L'Union TLF, organisation patronale du secteur routier, s'inquiète de voir les transporteurs supporter le coût de l'écotaxe poids lourds, car la répercussion de cette nouvelle redevance sur leurs clients n'est, selon elle, pas assurée.

« Le dispositif n'est pas sécurisé et le danger, pour nos entreprises, vient du fait que le gouvernement a dissocié la collecte et la répercussion de la taxe », a déclaré lundi Patrick Bouchez, délégué général de l'Union TLF (Transport et logistique de France). « Or, si la partie relative à la collecte n'est pas remise en cause, la majoration du prix du transport qui doit être facturée aux clients sera probablement contestée par ces derniers », a ajouté M. Bouchez, qui prévoit des recours juridiques de la part des chargeurs.

L'écotaxe doit théoriquement s'appliquer à partir de juillet 2013 aux camions de 3,5 tonnes et plus circulant sur le réseau national non payant (essentiellement les routes nationales, départementales et communales), selon des barèmes kilométriques. Ces barèmes, qui seront fixés dans les prochains jours par arrêté ministériel, devraient varier entre 8 et 14 centimes du kilomètre, selon des valeurs indicatives récemment diffusées par le ministère des Transports.
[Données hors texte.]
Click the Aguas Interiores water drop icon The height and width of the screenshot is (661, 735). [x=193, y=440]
Il est prévu par ailleurs que la redevance soit répercutée par les transporteurs sur leurs clients (et sans doute, au final, sur les consommateurs), via une majoration forfaitaire sur la facture de transport. Cette majoration fait l'objet d'un projet de loi présenté en conseil des ministres, le 3 janvier 2013.

Selon une source proche du dossier, « il est plus que probable que l'Association des utilisateurs de transport de fret (AUTF) et la CGI (qui représente le commerce de gros) contestent la validité de la loi devant le Conseil constitutionnel ». Les deux associations avaient déjà déposé un recours en Conseil d'Etat, en juin 2012, pour l'annulation d'un décret concernant l'écotaxe présenté par l'ancien gouvernement.
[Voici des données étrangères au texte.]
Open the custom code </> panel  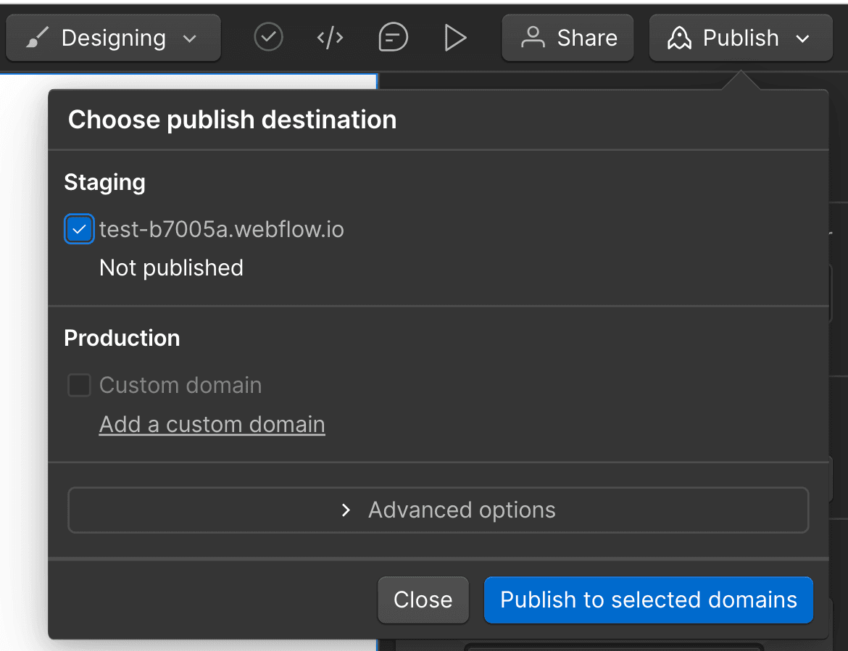click(331, 37)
A l'image de TLF, les principales organisations patronales de transport routier ont manifesté, ces dernières semaines, leurs préoccupations quant à la mise en place de l'écotaxe. Pour l'Organisation des transporteurs routiers européens (OTRE), celle-ci présente encore « trop d'interrogations, trop d'insécurité juridique » et son « report est inévitable ».

La Fédération nationale des transports routiers (FNTR), qui réclame son report au 1er octobre 2013, estime que « la sécurisation du dispositif passe par une période préalable d'expérimentation nationale ».